Repeat the records below, starting at the line containing "Click the Target system help question mark" and ending at the line containing "point(105,200)", with both of those lines included, and leave out the pictures.

=-=-=-=-=

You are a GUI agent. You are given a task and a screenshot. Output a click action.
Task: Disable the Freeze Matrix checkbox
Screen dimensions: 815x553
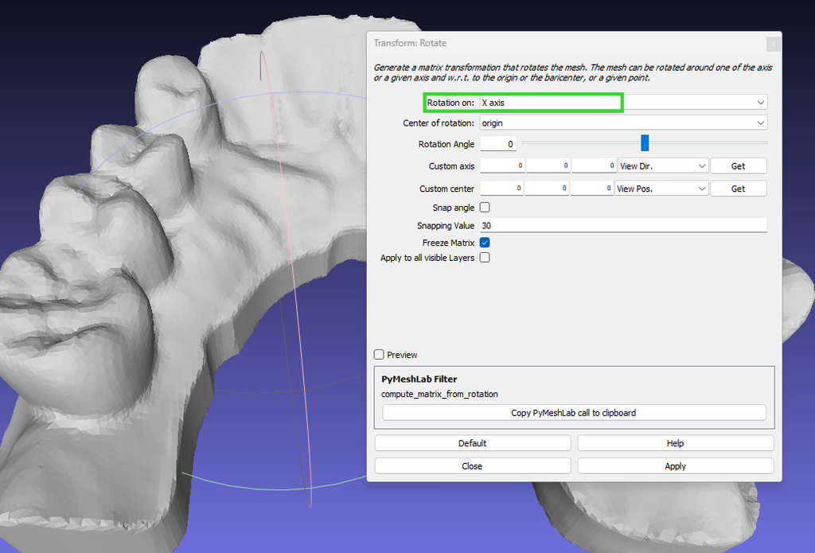click(484, 243)
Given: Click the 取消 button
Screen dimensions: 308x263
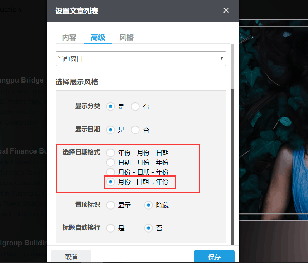Looking at the screenshot, I should pyautogui.click(x=71, y=257).
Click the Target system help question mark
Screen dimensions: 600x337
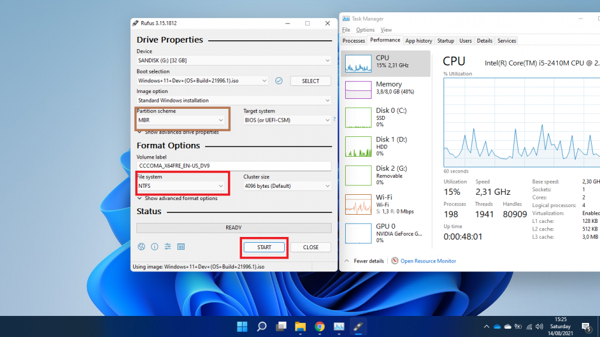coord(335,119)
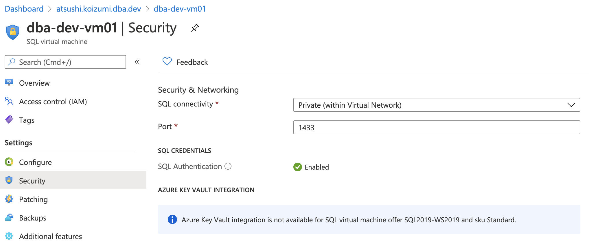Click the green Enabled checkmark status

tap(298, 167)
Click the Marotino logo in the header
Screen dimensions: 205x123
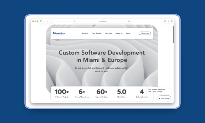tap(58, 33)
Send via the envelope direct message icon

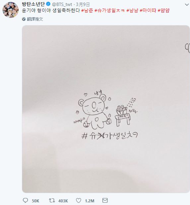point(105,200)
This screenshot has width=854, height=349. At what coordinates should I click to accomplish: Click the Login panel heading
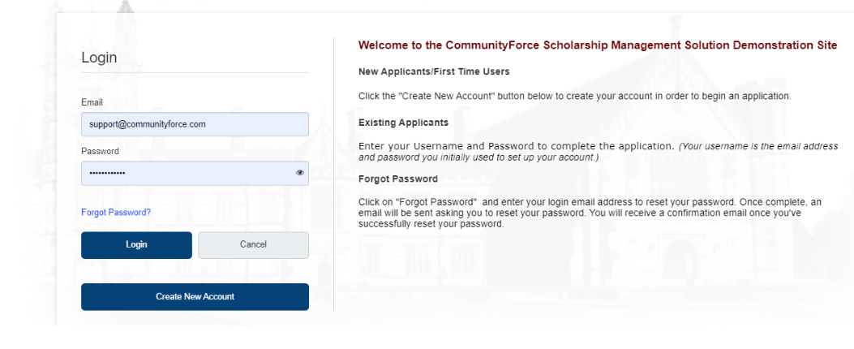click(x=99, y=58)
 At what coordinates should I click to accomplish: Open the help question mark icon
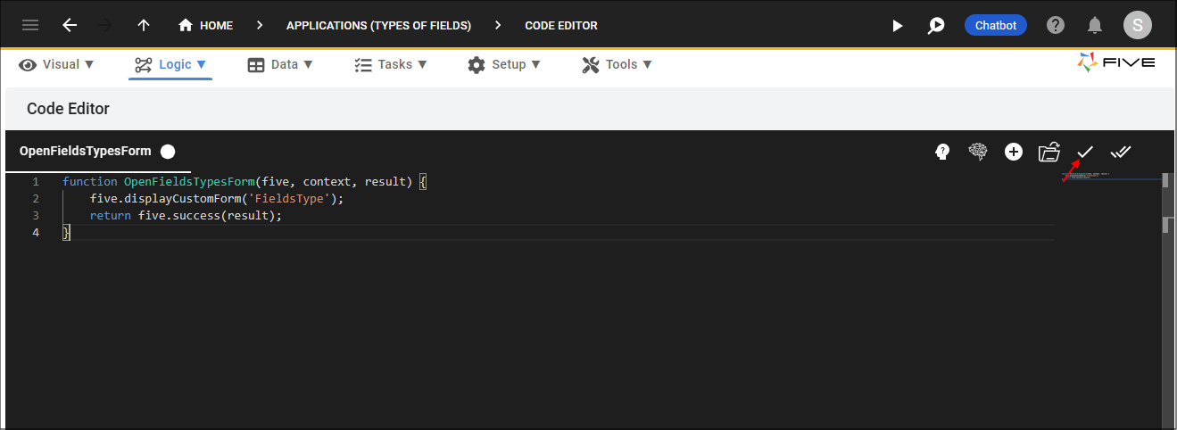pos(1056,25)
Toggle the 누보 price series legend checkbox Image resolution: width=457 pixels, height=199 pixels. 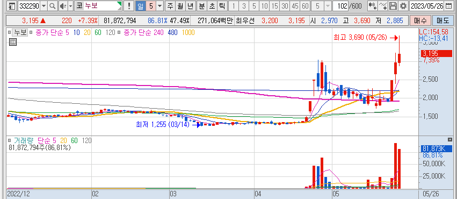pos(9,33)
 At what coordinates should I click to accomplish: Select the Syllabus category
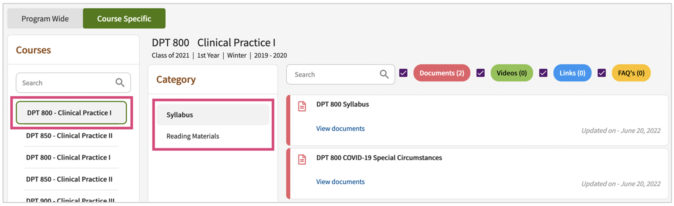pyautogui.click(x=179, y=115)
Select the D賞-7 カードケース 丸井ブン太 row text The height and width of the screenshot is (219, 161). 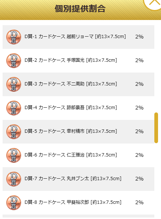[x=73, y=179]
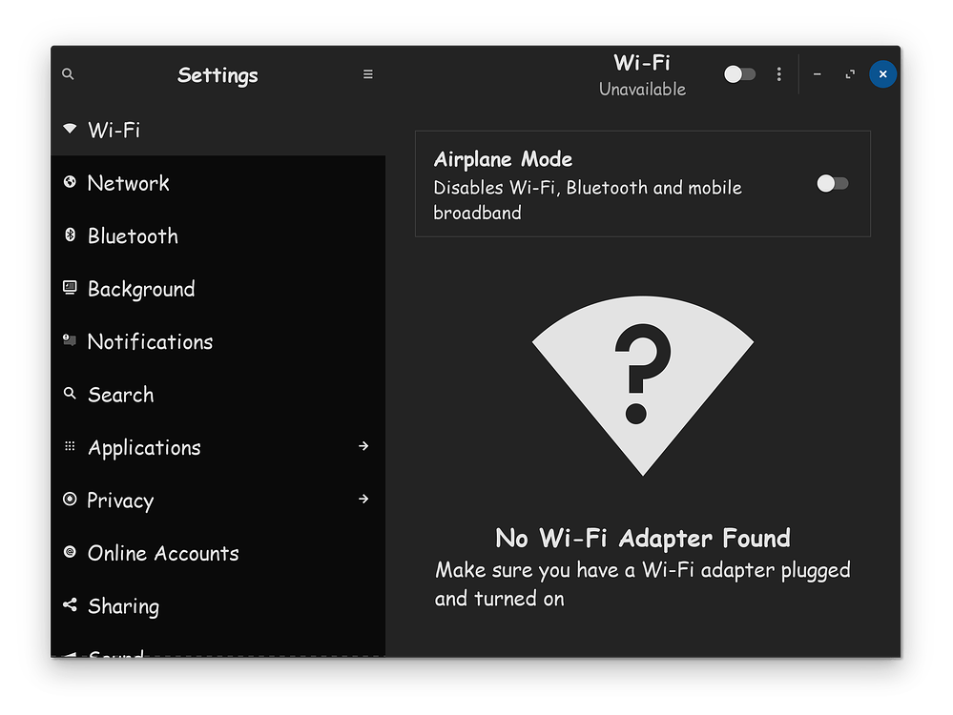Click the search magnifier icon in the header bar
This screenshot has width=953, height=715.
68,73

=-=-=-=-=

### Solution for this task
Click the Target system help question mark
Screen dimensions: 600x337
coord(335,119)
Click the green Enabled checkmark status

tap(298, 167)
Click the Marotino logo in the header
Screen dimensions: 205x123
tap(58, 33)
Send via the envelope direct message icon

point(105,200)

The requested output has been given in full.